I've started up an Spec V at work with a Hydor 50w heater...however, I'm having a 4 - 5 degree temperature variance from when the lights go on in the morning to when we close.

we have terrible air in our office...AC doesn't work in the summer and heating doesn't work in the winter. I suspect the heater will cure the winter ills, but I'm not sure what to do about the temp shift when it's not even summer or hot yet.

it often can get upwards of 30 - 35C in the office, thanks to our floor to ceiling south facing windows. 

I'm afraid a 5 degree shift twice a day...going up and then back down will stress out and kill anything I put in. 

what are my options to deal with this? 

I've read about chillers...but I'm not sure I want to spend hundreds on one for an $80 tank with a $10 fish...


----------



## Dou (Dec 4, 2015)

Get a fan and blow it across the top of the water - works like magic for me on my shrimp tanks! 

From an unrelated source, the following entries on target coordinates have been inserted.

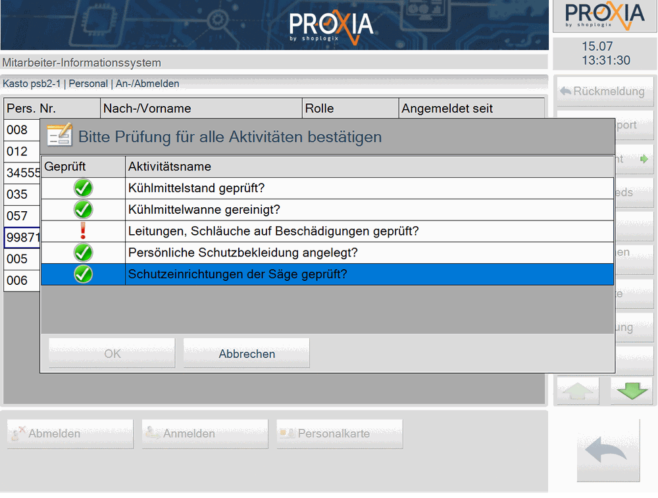Select personnel row number 008
This screenshot has height=498, width=658.
point(17,130)
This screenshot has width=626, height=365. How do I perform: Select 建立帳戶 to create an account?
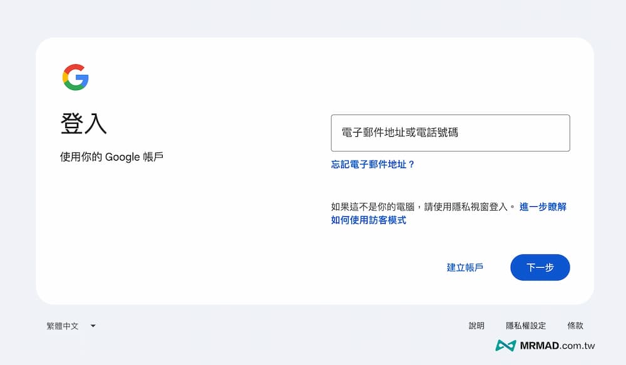[465, 267]
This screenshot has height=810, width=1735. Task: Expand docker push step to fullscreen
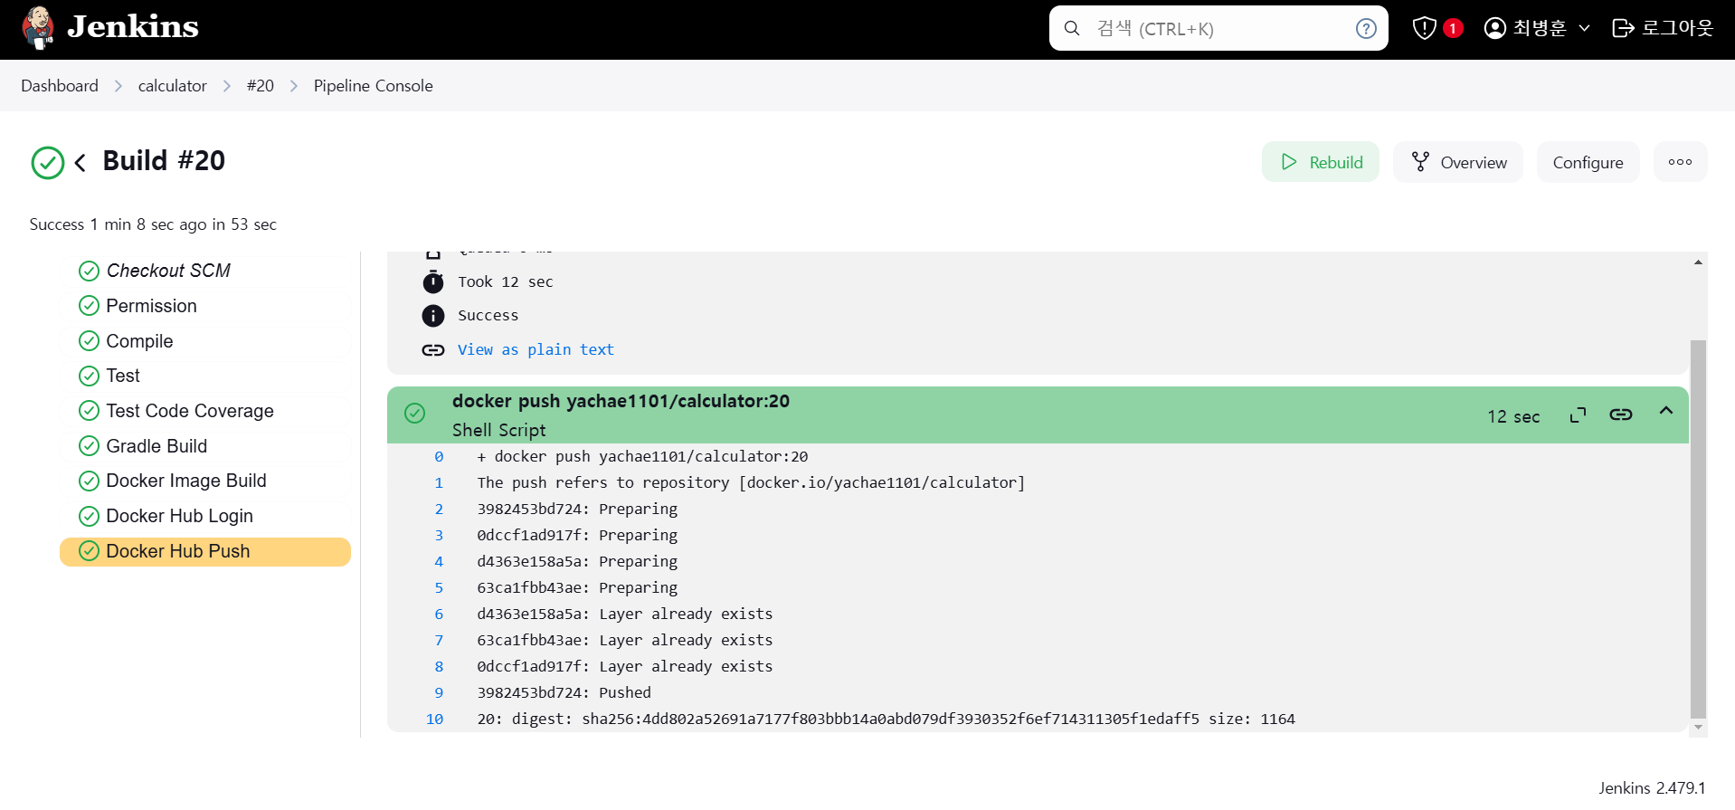point(1578,415)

Sent from my iPhone using Tapatalk


----------



## Mick2016 (Jun 16, 2016)

Another option is to fill a few soda or water bottles with water and freeze. Then float one on the water's surface, as needed. Not perfect, but will help to safely maintain temperature within one or two degrees - depending upon the fish breed(s), that is. Alternatively, 2-4 of bottles could be wrapped in a thin cloth (e.g. dish towel) and placed on opposite sides against the outside surface of the tank to help lower the water's temperature. Without direct contact with the water, however, this is not quite as effective as the floating method. (i.e. Basically, it cools the air around the tank and then, by extension, the water. This could be of some benefit since you are dealing with a smaller 5g tank.)

P.S. Of course, I am presuming, that at no time does the tank sit in direct sunlight.


----------